Edelsteine der besonderen Art
„Fast nichts im Sonnensystem ist alt genug, um die Aktivität der frühen Sonne klar zu dokumentieren, aber diese Mineralien aus den Meteoriten sind alt genug. Sie gehören wahrscheinlich zu den ersten, die im Sonnensystem gebildet wurden“, sagt Co-Autor Philipp Heck. Bei den Hibonitkristallen handelt es sich um mikroskopisch kleine blaue Gebilde – viele besitzen weniger als 100 Mikrometer Durchmesser. Wie die Forscher erklären, trägt ihre Zusammensetzung Spuren von Reaktionen, die nur möglich waren, als die frühe Sonne viele energiereiche Teilchen von sich gegeben hat. „Diese Kristalle entstanden vor über 4,5 Milliarden Jahren und zeugen von einigen der ersten Ereignisse, die in unserem Sonnensystem stattgefunden haben: Obwohl sie so klein sind, enthalten sie noch immer Spuren der Edelgase, die vor langer Zeit durch die Strahlung der jungen Sonne entstanden sind“, sagt Kööp.
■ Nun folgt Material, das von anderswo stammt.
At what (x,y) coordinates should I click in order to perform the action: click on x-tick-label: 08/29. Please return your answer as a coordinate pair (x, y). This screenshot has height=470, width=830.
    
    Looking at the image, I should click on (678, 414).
Wie sie und ihre Kollegen genauer erklären, gab es auf der jungen Sonne zahlreiche Eruptionen, die Protonen und andere subatomare Teilchen in den Weltraum schleuderten. Einige dieser Teilchen trafen dann die Hibonitkristalle in der Staubscheibe. Als die Strahlung die Kalzium- und Aluminiumatome in den Kristallen trafen, spalteten sich diese in kleinere Atome auf und bildeten dadurch Neon und Helium. Diese atomaren Spuren der einstigen Sonnenaktivität blieben anschließend Milliarden von Jahren in den Kristallen erhalten. Die Steinchen wurden dann schließlich zu Bestandteilen der Meteoriten. „Wenn wir Proben unter einem Mikroskop betrachten, heben sich die Hibonitkörnchen als kleine hellblaue Kristalle ab – sie sind sehr schön“, sagt Co-Autor Andy Davis.
Wie kaputtes Spielzeug auf dem Dachboden
Die chemische Zusammensetzung der Hibonitkristalle haben die Forscher durch Untersuchungen mittels Massenspektrometrie analysiert. Ein Laser schmolz dazu winzige Körnchen des Materials auf und setzte dadurch das darin eingeschlossene Helium und Neon frei, so dass diese Elemente erfasst werden konnten. „Wir haben ein überraschend starkes Signal bekommen, das deutlich auf Helium und Neon hinweist“, berichtet Kööp. Diese deutlichen Spuren von Helium und Neon repräsentieren nun den ersten konkreten Beweis für die starke Aktivität der jungen Sonne, die man bislang nur vermutet hat, sagen die Forscher.
Diese Schlussfolgerung bestätigte zusätzlich die Feststellung, dass Material, das später in der Entwicklungsgeschichte des Sonnensystems entstanden ist, diese Spuren nicht aufweist. Offenbar war die jüngere Materie demnach keinen so hohen Bestrahlungsintensitäten mehr ausgesetzt, weil die Sonne langsam zur Ruhe kam. „Ich finde es aufregend, dass uns diese Ergebnisse etwas über die Verhältnisse im frühesten Sonnensystem erzählen und schließlich einen seit langem bestehenden Verdacht bestätigen“, sagt Heck.
Abschließend verdeutlicht er die Vorgehensweise und das Ergebnis der Studie noch einmal durch einen anschaulichen Vergleich: „Es ist so, als würdest du jemanden nur als ruhigen Erwachsenen kennen. Du hast aber Grund zu glauben, dass diese Person einmal ein wildes Kind gewesen ist – aber keinen Beweis dafür. Wir sind gleichsam nun auf den Dachboden gegangen und haben uns die alten kaputten Spielsachen betrachtet, die von der wilden kindlichen Energie zeugen“, so Heck.